David Halperin is a University of Michigan professor, who has written several books, including “What do Gay Men Want? An essay on Sex, Risk, and Subjectivity.” Halperin elaborated on this particular book as an example of one of his central objectives. According to the professor, he wants to move away from the normalizing characteristics in the study of queer bioethics. Halperin stated that he sees a need for a non-disciplinary model to the study of HIV and queer bioethics, seeing that disciplines themselves are normalizing. Halperin elaborated further on this call stating that an emphasis on non-disciplinary approaches to the bioethical field opens up the possibility of simply understanding things differently. Further, Halperin stated that this was the driving factor behind What do Gay Men Want.

Lance Wahlert, the respondent to Halperin, made a very interesting comment in reference to the normalization of queer bioethics. According to Wahlert, queer bioethics can be termed as an oxymoron of sorts, seeing that queer means “not normal” and ethics alludes to determining what is right and wrong, a very normalizing field.
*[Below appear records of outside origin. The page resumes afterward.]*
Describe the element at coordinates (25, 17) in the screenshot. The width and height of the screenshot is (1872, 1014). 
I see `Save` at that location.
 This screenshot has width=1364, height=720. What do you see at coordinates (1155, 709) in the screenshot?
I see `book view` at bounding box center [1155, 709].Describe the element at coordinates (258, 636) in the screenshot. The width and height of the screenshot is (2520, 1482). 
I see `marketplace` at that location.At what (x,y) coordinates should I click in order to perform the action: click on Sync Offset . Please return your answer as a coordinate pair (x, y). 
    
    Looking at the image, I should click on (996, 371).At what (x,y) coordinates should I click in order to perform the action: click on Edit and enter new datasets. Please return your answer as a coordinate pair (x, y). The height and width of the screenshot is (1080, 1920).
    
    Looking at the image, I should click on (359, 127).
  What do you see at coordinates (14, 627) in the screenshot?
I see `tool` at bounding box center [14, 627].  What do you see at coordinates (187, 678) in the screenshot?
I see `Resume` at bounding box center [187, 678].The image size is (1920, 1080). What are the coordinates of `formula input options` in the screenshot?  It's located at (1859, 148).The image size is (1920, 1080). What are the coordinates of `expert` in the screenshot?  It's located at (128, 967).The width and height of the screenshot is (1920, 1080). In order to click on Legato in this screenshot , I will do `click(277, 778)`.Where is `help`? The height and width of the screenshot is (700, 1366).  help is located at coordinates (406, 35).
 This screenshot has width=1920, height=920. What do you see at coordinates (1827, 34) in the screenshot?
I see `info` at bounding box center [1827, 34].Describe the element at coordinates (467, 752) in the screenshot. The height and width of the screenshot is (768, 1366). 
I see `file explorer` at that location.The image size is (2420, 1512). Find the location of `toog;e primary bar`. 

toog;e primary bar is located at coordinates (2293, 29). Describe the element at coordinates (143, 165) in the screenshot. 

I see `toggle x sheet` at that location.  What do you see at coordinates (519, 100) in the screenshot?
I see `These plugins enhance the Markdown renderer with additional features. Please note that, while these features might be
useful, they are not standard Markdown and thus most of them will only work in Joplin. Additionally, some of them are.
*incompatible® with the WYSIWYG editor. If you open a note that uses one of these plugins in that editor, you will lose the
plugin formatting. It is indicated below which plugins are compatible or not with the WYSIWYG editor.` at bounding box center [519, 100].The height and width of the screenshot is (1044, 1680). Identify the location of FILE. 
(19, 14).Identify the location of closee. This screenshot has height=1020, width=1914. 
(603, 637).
According to Wahlert, conversations regarding what is “right” and what is “wrong,” make the queer community feel weary because they have “historically come out on the wrong side of the conversation.” Wahlert’s claim is controversial, seeing that he suggests that the study of right and wrong practices in medicine and research would make the queer community weary. I consider this extrapolation somewhat overextended. To say that a conversation of ethics makes the queer community weary implies that the community is not completely willing to withstand the conversation. If this were true, Wahlert then implies that the queer community would not take a stand for their rights to respect and dignity in the fields of medicine and biology. That this conference was being held attests to the fact that the queer community is invested in fair and ethical treatment.

This conversation was extremely pertinent to our current topic in class. In addressing the treatment of intersexuals in recent history, questions of ethics most certainly come up. What role did the queer community play to reach the current stage of queer bioethics we are in now? We learned in class that there has been some advance and development in the ways in which intersex patients are treated, although there is still much more to be done. I also use this class topic to address Wahlert: How far has Wahlert gone in his extrapolation of the weariness the queer community feels in discussing questions of right and wrong? For instance, “As Nature Made Him” is a stark criticism of the unethical experimentation done on David Reimer. Seeing this, my first instinct is to think that the queer community would galvanize over the question of queer bioethics, rather than shy away from the conversation.